Restate each of the lines below word for word and drop every picture.

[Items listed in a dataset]
-=-=-=-=-
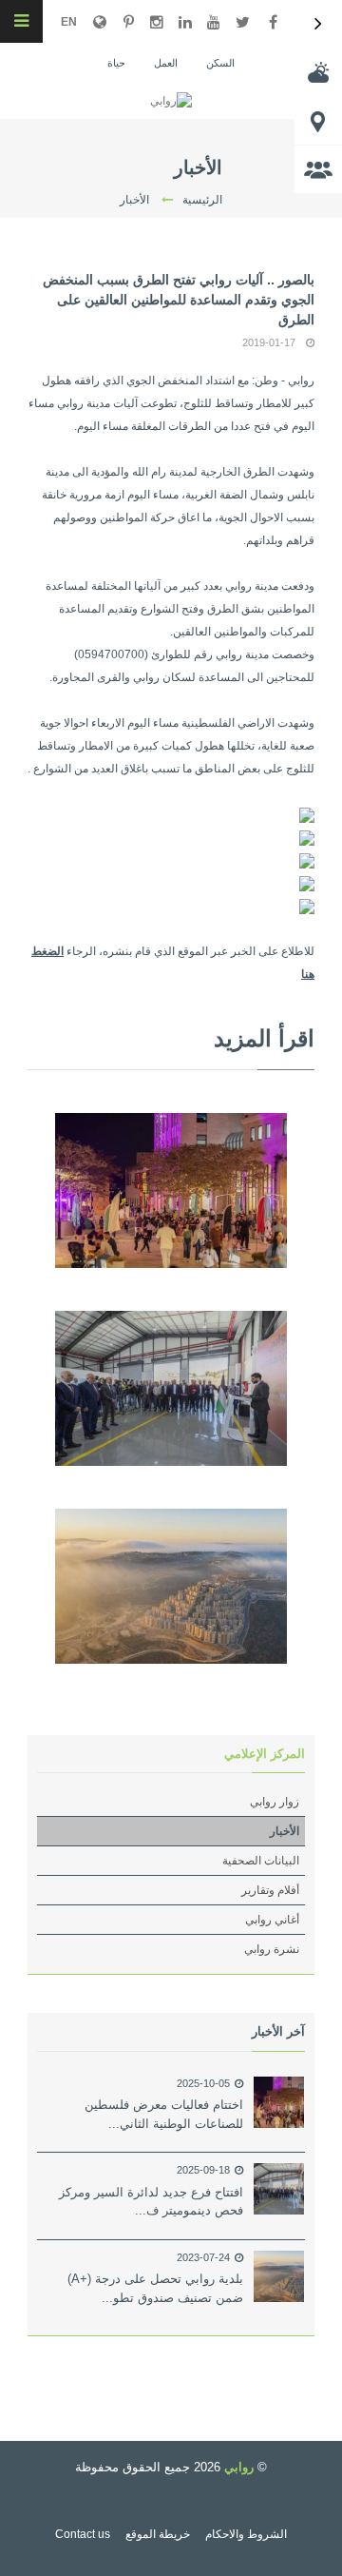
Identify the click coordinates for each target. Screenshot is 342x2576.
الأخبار (284, 1831)
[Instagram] (156, 22)
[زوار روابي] (318, 169)
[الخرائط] (318, 121)
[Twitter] (242, 22)
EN (69, 22)
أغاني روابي (272, 1919)
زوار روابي (274, 1801)
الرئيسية (202, 199)
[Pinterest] (128, 22)
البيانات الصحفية (260, 1860)
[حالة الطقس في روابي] (318, 72)
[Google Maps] (100, 22)
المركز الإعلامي (264, 1754)
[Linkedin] (185, 22)
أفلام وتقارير (270, 1890)
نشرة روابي (271, 1949)
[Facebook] (273, 22)
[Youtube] (214, 22)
-=-=-=-=-
Expected answer.
Identify the click coordinates for each target. Screenshot is 342x2576.
الأخبار (284, 1831)
[Instagram] (156, 22)
[زوار روابي] (318, 169)
[الخرائط] (318, 121)
[Twitter] (242, 22)
EN (69, 22)
أغاني روابي (272, 1919)
زوار روابي (274, 1801)
الرئيسية (202, 199)
[Pinterest] (128, 22)
البيانات الصحفية (260, 1860)
[حالة الطقس في روابي] (318, 72)
[Google Maps] (100, 22)
المركز الإعلامي (264, 1754)
[Linkedin] (185, 22)
أفلام وتقارير (270, 1890)
نشرة روابي (271, 1949)
[Facebook] (273, 22)
[Youtube] (214, 22)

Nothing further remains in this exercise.